From the entries below, please output exactly the lines starting at the one containing "This screenshot has width=1182, height=497." and ending at the one containing "You are a computer-use agent. Screen", both included.

=== Data for analysis ===

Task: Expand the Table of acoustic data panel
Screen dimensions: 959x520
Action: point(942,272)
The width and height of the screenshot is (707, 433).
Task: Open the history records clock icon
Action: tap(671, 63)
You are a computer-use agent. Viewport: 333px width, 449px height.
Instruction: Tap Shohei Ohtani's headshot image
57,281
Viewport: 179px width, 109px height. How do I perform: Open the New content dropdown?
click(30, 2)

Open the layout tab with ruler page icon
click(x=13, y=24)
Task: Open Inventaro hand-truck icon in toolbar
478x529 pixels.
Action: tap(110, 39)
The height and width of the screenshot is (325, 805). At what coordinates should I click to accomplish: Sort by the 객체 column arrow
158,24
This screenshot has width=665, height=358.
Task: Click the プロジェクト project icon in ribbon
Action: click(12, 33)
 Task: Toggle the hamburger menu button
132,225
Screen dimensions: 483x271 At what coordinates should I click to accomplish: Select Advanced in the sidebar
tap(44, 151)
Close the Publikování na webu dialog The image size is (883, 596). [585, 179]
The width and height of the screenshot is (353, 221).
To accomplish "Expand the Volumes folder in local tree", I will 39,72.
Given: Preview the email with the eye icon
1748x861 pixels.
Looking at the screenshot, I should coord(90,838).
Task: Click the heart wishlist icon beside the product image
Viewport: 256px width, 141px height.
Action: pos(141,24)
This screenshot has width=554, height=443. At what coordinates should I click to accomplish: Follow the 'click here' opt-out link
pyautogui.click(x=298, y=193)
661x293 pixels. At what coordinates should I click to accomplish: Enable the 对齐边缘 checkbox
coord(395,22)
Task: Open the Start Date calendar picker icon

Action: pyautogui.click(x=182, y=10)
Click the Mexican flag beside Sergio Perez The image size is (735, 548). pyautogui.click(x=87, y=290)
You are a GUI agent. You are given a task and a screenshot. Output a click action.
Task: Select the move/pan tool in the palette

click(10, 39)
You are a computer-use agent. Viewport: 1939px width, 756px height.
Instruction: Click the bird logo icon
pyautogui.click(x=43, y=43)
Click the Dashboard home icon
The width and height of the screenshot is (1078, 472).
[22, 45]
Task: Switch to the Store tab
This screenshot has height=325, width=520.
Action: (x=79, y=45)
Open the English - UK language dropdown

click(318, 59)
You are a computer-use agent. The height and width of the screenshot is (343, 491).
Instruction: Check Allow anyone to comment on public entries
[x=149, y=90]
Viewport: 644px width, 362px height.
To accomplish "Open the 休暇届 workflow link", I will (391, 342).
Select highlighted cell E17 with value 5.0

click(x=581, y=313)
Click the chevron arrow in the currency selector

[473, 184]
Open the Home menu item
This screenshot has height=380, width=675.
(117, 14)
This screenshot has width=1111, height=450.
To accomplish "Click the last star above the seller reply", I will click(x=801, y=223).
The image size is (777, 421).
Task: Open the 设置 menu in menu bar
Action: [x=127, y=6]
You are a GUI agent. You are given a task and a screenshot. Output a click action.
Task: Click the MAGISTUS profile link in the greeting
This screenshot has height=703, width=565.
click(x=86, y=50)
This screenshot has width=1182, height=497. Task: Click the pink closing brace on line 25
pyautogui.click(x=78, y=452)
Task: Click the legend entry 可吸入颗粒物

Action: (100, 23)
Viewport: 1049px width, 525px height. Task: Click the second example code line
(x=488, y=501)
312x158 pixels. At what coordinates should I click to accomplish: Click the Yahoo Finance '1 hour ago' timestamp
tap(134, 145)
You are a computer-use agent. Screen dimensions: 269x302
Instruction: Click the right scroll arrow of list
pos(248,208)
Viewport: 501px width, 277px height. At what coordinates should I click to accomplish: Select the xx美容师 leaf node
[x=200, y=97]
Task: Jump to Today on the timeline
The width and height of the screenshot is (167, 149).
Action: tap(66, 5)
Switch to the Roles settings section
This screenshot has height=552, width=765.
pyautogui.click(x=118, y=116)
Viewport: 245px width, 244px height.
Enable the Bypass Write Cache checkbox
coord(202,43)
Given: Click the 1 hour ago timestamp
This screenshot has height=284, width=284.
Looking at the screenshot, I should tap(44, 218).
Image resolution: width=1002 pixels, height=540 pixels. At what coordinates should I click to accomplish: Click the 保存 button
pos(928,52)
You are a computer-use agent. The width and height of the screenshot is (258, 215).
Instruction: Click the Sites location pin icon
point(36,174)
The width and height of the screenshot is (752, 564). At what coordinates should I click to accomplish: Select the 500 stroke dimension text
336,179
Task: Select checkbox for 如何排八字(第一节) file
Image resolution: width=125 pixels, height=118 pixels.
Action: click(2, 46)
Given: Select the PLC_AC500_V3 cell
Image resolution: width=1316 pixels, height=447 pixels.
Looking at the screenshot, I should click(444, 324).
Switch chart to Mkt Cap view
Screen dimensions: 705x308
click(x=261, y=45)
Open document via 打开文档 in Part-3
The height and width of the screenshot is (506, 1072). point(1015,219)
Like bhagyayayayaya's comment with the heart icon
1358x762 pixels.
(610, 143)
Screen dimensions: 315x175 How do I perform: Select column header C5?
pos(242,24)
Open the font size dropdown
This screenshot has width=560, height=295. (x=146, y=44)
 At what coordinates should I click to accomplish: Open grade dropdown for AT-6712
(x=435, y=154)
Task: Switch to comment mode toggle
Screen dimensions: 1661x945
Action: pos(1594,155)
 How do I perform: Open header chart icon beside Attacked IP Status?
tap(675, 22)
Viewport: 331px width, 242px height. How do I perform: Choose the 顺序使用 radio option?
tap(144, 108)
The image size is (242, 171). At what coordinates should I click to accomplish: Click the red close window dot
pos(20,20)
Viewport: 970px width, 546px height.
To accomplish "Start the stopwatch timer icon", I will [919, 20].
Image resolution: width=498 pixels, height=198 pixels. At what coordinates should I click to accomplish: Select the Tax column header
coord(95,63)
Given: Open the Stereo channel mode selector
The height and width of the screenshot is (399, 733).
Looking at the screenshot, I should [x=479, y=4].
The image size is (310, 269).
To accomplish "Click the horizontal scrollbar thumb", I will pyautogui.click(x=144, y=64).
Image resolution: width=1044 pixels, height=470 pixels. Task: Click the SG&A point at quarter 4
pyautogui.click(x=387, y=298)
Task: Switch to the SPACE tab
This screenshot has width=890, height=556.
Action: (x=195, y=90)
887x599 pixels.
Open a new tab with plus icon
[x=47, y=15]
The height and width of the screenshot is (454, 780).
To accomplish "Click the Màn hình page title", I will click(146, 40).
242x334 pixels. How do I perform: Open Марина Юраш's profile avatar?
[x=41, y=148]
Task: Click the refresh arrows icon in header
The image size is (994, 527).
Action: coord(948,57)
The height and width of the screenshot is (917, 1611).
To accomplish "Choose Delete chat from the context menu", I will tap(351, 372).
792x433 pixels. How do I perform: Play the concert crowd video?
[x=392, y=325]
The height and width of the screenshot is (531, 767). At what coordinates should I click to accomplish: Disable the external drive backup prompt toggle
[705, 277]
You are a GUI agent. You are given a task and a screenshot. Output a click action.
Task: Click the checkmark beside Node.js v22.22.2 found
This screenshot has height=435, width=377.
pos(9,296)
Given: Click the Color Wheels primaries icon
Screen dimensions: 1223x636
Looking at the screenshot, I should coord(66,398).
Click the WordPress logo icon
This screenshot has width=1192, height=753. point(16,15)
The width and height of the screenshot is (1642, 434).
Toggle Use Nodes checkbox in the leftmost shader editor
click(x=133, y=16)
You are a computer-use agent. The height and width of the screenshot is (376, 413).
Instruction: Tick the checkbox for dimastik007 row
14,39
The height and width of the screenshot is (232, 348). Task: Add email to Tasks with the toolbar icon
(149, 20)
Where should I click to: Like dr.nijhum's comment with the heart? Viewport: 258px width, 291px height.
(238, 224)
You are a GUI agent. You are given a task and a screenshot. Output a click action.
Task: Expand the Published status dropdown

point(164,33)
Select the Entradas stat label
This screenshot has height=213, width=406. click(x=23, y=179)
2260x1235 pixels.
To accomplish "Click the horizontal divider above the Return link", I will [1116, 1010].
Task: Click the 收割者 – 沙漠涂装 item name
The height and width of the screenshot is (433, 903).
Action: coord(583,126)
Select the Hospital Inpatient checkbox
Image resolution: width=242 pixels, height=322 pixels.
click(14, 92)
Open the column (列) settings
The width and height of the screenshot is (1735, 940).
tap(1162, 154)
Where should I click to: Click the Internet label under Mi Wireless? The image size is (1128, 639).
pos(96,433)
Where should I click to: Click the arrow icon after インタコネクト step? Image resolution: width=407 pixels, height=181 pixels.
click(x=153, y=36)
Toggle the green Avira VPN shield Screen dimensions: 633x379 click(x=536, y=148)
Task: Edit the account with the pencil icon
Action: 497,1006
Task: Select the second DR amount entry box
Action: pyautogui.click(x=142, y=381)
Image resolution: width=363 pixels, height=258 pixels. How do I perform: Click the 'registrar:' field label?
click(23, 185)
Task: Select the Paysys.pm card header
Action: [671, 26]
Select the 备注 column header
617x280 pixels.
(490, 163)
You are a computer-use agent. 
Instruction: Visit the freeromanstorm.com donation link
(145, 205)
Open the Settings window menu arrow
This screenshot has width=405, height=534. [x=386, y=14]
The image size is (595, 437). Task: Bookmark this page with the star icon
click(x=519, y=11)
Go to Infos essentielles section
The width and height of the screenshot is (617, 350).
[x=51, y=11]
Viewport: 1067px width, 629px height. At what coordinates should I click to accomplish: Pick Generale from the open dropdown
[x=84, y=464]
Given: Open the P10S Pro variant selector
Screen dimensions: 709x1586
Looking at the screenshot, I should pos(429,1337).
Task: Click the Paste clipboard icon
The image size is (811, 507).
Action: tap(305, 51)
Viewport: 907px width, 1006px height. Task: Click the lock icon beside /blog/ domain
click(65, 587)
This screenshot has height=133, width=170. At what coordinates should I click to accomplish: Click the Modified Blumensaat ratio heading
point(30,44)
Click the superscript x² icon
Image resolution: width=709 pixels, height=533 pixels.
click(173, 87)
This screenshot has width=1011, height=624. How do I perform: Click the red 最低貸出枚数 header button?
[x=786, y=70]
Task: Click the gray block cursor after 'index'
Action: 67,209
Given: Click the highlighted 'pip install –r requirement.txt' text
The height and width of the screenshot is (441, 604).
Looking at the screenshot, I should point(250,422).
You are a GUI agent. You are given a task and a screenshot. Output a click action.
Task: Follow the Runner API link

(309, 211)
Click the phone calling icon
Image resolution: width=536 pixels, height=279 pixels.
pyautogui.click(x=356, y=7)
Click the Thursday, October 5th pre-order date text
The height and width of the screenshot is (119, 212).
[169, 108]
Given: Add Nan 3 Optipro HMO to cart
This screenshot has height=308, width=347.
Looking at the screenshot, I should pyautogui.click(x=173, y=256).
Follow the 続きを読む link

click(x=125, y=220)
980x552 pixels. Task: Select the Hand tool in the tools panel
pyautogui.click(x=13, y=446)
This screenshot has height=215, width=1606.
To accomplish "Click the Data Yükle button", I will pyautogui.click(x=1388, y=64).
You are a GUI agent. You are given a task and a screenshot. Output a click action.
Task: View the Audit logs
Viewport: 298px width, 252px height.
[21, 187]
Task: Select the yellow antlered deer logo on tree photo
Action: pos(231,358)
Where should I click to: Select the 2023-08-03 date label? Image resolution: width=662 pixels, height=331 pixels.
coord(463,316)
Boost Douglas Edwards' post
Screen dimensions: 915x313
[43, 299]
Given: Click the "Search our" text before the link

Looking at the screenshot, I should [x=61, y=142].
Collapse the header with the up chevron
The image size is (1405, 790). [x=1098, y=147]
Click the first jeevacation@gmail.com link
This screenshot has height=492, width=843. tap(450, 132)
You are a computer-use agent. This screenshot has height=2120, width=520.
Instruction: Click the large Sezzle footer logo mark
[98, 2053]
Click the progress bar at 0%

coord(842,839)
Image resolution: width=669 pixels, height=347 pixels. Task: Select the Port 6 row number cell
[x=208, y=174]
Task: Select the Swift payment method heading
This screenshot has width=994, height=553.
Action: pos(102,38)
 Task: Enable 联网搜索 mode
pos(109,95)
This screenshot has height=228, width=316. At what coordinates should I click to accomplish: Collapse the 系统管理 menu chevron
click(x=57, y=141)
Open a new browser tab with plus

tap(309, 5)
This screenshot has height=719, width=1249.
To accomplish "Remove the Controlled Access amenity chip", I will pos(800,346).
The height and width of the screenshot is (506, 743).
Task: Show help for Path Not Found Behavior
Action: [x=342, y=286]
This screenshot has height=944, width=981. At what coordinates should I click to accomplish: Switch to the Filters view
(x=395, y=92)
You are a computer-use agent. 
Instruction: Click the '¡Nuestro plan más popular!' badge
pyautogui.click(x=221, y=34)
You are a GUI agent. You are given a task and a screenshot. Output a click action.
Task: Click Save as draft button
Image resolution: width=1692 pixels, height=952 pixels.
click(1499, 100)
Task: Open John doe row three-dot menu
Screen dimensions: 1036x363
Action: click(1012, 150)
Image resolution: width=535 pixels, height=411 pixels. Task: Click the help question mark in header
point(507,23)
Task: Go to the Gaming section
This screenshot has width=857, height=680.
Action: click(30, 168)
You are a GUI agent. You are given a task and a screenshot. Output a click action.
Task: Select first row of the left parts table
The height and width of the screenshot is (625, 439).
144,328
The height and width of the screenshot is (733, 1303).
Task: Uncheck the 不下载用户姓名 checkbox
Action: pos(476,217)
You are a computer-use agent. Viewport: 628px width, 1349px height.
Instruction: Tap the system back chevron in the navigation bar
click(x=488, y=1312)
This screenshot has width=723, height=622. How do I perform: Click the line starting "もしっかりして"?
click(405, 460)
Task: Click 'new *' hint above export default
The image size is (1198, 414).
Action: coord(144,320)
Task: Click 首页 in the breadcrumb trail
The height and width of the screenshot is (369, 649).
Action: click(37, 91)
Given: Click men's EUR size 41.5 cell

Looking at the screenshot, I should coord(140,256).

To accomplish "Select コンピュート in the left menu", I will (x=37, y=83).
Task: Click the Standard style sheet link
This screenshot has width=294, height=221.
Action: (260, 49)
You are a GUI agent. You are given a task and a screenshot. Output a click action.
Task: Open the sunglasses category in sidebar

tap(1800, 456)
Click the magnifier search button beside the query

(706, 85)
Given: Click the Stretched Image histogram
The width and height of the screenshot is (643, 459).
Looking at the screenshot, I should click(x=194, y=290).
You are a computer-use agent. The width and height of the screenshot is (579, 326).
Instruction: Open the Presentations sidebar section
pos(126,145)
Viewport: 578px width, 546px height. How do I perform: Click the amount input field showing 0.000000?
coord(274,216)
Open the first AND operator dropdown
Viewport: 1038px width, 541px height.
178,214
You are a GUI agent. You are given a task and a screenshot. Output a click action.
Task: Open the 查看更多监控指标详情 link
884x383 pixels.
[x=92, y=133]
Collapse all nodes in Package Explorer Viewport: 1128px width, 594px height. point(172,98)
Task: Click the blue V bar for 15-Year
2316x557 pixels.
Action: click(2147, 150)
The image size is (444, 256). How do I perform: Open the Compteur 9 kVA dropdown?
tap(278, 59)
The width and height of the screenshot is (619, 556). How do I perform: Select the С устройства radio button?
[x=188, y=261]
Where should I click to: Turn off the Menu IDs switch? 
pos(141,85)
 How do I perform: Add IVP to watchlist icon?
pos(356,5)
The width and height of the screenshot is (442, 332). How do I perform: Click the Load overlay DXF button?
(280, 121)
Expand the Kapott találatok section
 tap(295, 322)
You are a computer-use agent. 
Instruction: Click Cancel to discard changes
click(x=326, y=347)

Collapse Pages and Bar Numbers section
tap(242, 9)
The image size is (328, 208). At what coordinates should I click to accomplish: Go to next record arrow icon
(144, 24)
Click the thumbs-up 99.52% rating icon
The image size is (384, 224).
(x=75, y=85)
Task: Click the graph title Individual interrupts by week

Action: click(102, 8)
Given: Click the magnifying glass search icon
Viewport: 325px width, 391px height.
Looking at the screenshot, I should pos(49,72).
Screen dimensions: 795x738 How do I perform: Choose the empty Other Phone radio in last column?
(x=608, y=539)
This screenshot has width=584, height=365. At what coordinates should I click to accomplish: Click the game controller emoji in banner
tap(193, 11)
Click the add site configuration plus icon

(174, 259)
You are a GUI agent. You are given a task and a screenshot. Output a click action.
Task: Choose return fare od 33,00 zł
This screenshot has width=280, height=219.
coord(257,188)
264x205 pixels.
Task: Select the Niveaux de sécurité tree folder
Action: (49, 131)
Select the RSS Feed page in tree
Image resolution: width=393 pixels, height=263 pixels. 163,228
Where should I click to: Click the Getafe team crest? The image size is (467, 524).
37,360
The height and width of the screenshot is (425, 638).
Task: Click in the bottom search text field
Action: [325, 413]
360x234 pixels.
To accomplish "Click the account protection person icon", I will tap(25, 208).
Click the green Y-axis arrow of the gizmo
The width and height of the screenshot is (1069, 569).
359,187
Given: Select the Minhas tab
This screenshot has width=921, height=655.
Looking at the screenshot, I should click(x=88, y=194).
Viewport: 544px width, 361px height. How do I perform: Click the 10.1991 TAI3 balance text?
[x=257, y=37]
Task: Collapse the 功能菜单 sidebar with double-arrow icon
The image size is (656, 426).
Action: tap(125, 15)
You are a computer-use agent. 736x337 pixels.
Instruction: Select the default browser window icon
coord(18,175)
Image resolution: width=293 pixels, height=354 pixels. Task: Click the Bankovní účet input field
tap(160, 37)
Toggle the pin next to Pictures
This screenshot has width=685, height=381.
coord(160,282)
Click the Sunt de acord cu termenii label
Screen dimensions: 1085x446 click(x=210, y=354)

===

## Solution below
This screenshot has width=1182, height=497. Task: Click the pink closing brace on line 25
pyautogui.click(x=78, y=452)
Task: Click the legend entry 可吸入颗粒物

Action: (100, 23)
Viewport: 1049px width, 525px height. Task: Click the second example code line
(x=488, y=501)
312x158 pixels. At what coordinates should I click to accomplish: Click the Yahoo Finance '1 hour ago' timestamp
tap(134, 145)
You are a computer-use agent. Screen dimensions: 269x302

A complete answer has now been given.